[Exercise instructions] Copy out every line of the material below with no changes.

[Records shown]
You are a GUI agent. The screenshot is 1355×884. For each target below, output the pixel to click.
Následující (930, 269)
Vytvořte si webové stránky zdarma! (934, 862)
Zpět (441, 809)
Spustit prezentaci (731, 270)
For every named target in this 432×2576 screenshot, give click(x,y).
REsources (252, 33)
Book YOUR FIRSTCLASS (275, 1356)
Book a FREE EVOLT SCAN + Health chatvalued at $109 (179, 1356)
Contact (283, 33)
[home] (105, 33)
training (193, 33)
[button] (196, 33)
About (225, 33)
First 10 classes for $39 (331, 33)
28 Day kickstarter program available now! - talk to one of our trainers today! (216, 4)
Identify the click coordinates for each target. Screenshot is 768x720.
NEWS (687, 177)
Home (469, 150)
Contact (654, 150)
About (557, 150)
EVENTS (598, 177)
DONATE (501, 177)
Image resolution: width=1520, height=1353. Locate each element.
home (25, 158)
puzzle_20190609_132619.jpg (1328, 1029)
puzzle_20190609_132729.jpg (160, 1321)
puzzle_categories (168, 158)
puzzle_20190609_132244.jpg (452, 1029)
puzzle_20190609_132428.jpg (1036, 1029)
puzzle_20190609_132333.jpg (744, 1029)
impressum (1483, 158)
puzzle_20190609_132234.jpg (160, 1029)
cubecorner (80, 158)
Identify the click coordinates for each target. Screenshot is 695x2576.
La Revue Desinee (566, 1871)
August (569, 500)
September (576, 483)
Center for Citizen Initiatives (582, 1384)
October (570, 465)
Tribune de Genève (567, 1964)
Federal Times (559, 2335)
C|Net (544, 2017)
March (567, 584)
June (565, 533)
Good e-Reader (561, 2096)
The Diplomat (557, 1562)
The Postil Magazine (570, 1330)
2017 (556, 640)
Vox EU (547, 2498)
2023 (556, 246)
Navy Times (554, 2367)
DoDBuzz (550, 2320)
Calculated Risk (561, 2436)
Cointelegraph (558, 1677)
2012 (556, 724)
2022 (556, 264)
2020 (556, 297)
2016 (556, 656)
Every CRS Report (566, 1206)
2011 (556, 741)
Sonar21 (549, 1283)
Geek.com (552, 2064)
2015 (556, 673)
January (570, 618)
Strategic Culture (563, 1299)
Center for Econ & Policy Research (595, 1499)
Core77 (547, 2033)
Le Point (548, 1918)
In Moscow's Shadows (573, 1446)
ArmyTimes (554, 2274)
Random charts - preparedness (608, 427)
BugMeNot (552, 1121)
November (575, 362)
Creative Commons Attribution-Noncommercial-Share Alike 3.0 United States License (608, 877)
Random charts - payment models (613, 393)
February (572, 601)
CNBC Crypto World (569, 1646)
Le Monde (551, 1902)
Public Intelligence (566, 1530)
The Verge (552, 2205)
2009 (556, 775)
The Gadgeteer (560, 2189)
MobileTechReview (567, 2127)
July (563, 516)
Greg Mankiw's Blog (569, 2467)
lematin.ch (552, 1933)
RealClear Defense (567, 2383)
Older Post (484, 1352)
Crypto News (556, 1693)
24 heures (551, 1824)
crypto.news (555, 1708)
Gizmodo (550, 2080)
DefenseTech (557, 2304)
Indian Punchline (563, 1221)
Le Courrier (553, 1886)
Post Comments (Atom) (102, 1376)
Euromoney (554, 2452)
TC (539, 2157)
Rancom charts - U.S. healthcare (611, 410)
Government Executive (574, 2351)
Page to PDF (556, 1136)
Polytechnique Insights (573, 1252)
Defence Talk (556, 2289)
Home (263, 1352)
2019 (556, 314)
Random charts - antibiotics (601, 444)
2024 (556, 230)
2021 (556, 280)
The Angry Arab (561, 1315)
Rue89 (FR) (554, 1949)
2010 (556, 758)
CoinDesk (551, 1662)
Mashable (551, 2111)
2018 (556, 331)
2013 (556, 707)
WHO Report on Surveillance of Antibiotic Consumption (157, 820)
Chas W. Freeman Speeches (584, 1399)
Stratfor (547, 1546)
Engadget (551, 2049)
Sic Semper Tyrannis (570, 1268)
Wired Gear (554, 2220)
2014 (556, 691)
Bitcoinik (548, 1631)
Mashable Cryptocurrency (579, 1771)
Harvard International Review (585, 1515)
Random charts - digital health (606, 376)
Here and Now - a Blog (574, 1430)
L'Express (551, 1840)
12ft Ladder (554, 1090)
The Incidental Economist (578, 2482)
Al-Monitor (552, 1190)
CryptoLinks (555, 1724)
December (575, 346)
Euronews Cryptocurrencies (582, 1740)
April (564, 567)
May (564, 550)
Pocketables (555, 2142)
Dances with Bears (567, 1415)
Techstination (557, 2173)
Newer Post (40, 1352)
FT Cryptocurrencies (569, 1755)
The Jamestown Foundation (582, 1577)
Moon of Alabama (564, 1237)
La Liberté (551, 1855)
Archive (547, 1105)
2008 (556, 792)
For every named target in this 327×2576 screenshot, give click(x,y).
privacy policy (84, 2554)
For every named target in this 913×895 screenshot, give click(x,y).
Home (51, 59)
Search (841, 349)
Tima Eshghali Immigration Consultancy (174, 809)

[Exercise response]
You are a GUI agent. The screenshot is 1355×884. For each target below, output the pixel to click.
Následující (930, 269)
Vytvořte si webové stránky zdarma! (934, 862)
Zpět (441, 809)
Spustit prezentaci (731, 270)
For every named target in this 432×2576 screenshot, give click(x,y).
REsources (252, 33)
Book YOUR FIRSTCLASS (275, 1356)
Book a FREE EVOLT SCAN + Health chatvalued at $109 (179, 1356)
Contact (283, 33)
[home] (105, 33)
training (193, 33)
[button] (196, 33)
About (225, 33)
First 10 classes for $39 (331, 33)
28 Day kickstarter program available now! - talk to one of our trainers today! (216, 4)
Identify the click coordinates for each target. Screenshot is 768x720.
NEWS (687, 177)
Home (469, 150)
Contact (654, 150)
About (557, 150)
EVENTS (598, 177)
DONATE (501, 177)
Image resolution: width=1520, height=1353. Locate each element.
home (25, 158)
puzzle_20190609_132619.jpg (1328, 1029)
puzzle_20190609_132729.jpg (160, 1321)
puzzle_categories (168, 158)
puzzle_20190609_132244.jpg (452, 1029)
puzzle_20190609_132428.jpg (1036, 1029)
puzzle_20190609_132333.jpg (744, 1029)
impressum (1483, 158)
puzzle_20190609_132234.jpg (160, 1029)
cubecorner (80, 158)
Identify the click coordinates for each target. Screenshot is 695x2576.
La Revue Desinee (566, 1871)
August (569, 500)
September (576, 483)
Center for Citizen Initiatives (582, 1384)
October (570, 465)
Tribune de Genève (567, 1964)
Federal Times (559, 2335)
C|Net (544, 2017)
March (567, 584)
June (565, 533)
Good e-Reader (561, 2096)
The Diplomat (557, 1562)
The Postil Magazine (570, 1330)
2017 (556, 640)
Vox EU (547, 2498)
2023 (556, 246)
Navy Times (554, 2367)
DoDBuzz (550, 2320)
Calculated Risk (561, 2436)
Cointelegraph (558, 1677)
2012 (556, 724)
2022 (556, 264)
2020 (556, 297)
2016 (556, 656)
Every CRS Report (566, 1206)
2011 (556, 741)
Sonar21 (549, 1283)
Geek.com (552, 2064)
2015 (556, 673)
January (570, 618)
Strategic Culture (563, 1299)
Center for Econ & Policy Research (595, 1499)
Core77 (547, 2033)
Le Point (548, 1918)
In Moscow's Shadows (573, 1446)
ArmyTimes (554, 2274)
Random charts - preparedness (608, 427)
BugMeNot (552, 1121)
November (575, 362)
Creative Commons Attribution-Noncommercial-Share Alike 3.0 United States License (608, 877)
Random charts - payment models (613, 393)
February (572, 601)
CNBC Crypto World (569, 1646)
Le Monde (551, 1902)
Public Intelligence (566, 1530)
The Verge (552, 2205)
2009 (556, 775)
The Gadgeteer (560, 2189)
MobileTechReview (567, 2127)
July (563, 516)
Greg Mankiw's Blog (569, 2467)
lematin.ch (552, 1933)
RealClear Defense (567, 2383)
Older Post (484, 1352)
Crypto News (556, 1693)
24 heures (551, 1824)
crypto.news (555, 1708)
Gizmodo (550, 2080)
DefenseTech (557, 2304)
Indian Punchline (563, 1221)
Le Courrier (553, 1886)
Post Comments (Atom) (102, 1376)
Euromoney (554, 2452)
TC (539, 2157)
Rancom charts - U.S. healthcare (611, 410)
Government Executive (574, 2351)
Page to PDF (556, 1136)
Polytechnique Insights (573, 1252)
Defence Talk (556, 2289)
Home (263, 1352)
2019 (556, 314)
Random charts - antibiotics (601, 444)
2024 (556, 230)
2021 (556, 280)
The Angry Arab (561, 1315)
Rue89 (FR) (554, 1949)
2010 (556, 758)
CoinDesk (551, 1662)
Mashable (551, 2111)
2018 (556, 331)
2013 (556, 707)
WHO Report on Surveillance of Antibiotic Consumption (157, 820)
Chas W. Freeman Speeches (584, 1399)
Stratfor (547, 1546)
Engadget (551, 2049)
Sic Semper Tyrannis (570, 1268)
Wired Gear (554, 2220)
2014 (556, 691)
Bitcoinik (548, 1631)
Mashable Cryptocurrency (579, 1771)
Harvard International Review (585, 1515)
Random charts - digital health (606, 376)
Here and Now - a Blog (574, 1430)
L'Express (551, 1840)
12ft Ladder (554, 1090)
The Incidental Economist (578, 2482)
Al-Monitor (552, 1190)
CryptoLinks (555, 1724)
December (575, 346)
Euronews Cryptocurrencies (582, 1740)
April (564, 567)
May (564, 550)
Pocketables (555, 2142)
Dances with Bears (567, 1415)
Techstination (557, 2173)
Newer Post (40, 1352)
FT Cryptocurrencies (569, 1755)
The Jamestown Foundation (582, 1577)
Moon of Alabama (564, 1237)
La Liberté (551, 1855)
Archive (547, 1105)
2008 (556, 792)
For every named target in this 327×2576 screenshot, give click(x,y).
privacy policy (84, 2554)
For every named target in this 913×895 screenshot, give click(x,y).
Home (51, 59)
Search (841, 349)
Tima Eshghali Immigration Consultancy (174, 809)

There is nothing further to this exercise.